▸ DATA:
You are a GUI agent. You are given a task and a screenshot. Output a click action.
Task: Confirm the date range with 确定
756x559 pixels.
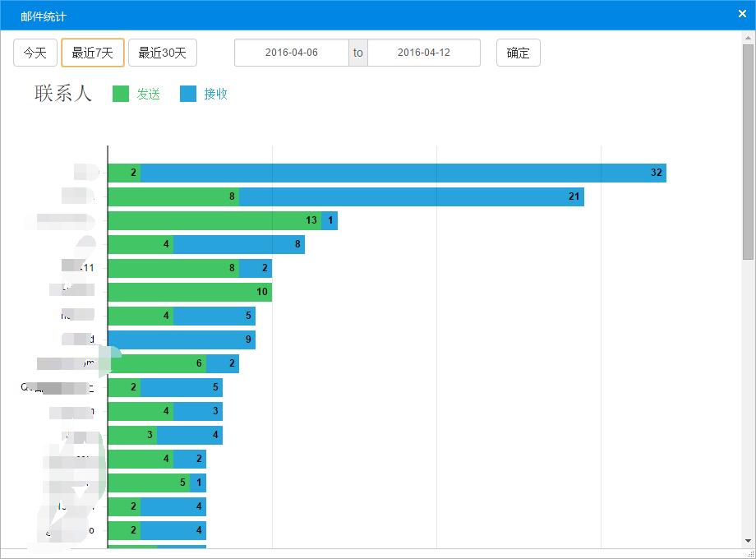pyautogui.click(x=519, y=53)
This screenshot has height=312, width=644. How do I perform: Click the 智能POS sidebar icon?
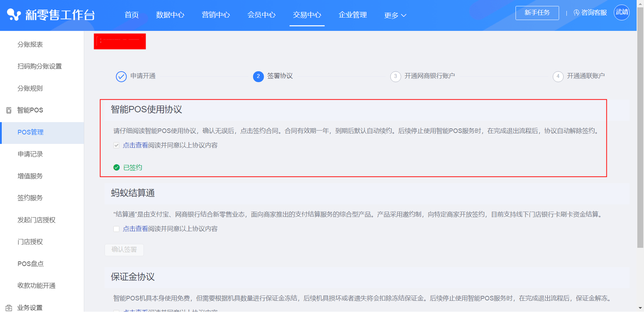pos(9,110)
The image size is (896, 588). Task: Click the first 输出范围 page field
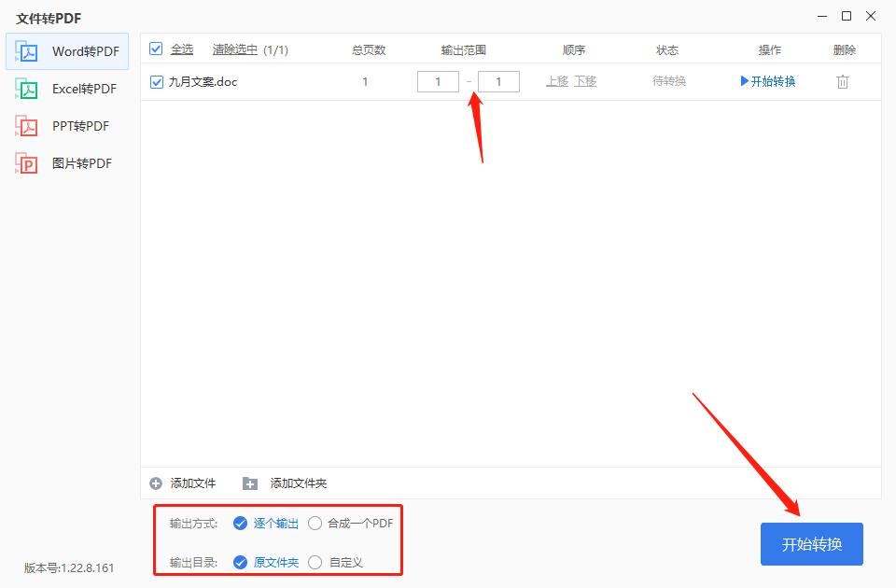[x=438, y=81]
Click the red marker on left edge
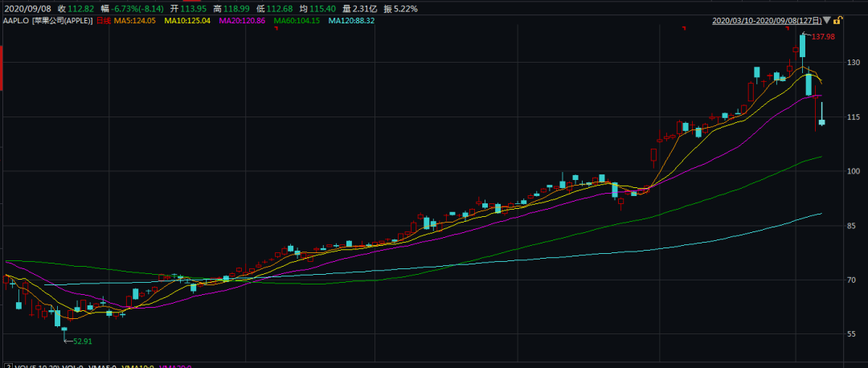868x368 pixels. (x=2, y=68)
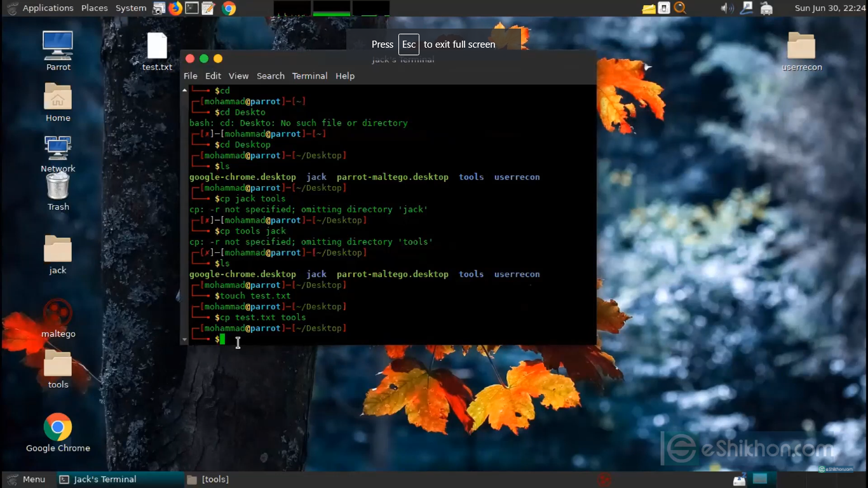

▸ EXERCISE GOAL: Please retype the whole listing above word for word and drop the pictures.

▸ FINISHED EXERCISE:
You are a GUI agent. You are given a task and a screenshot. Output a click action.
Task: Confirm the date range with 确定
756x559 pixels.
pyautogui.click(x=519, y=53)
This screenshot has height=312, width=644. How do I perform: Click the 智能POS sidebar icon?
pos(9,110)
The image size is (896, 588). Task: Click the first 输出范围 page field
[x=438, y=81]
Click the red marker on left edge
868x368 pixels. (x=2, y=68)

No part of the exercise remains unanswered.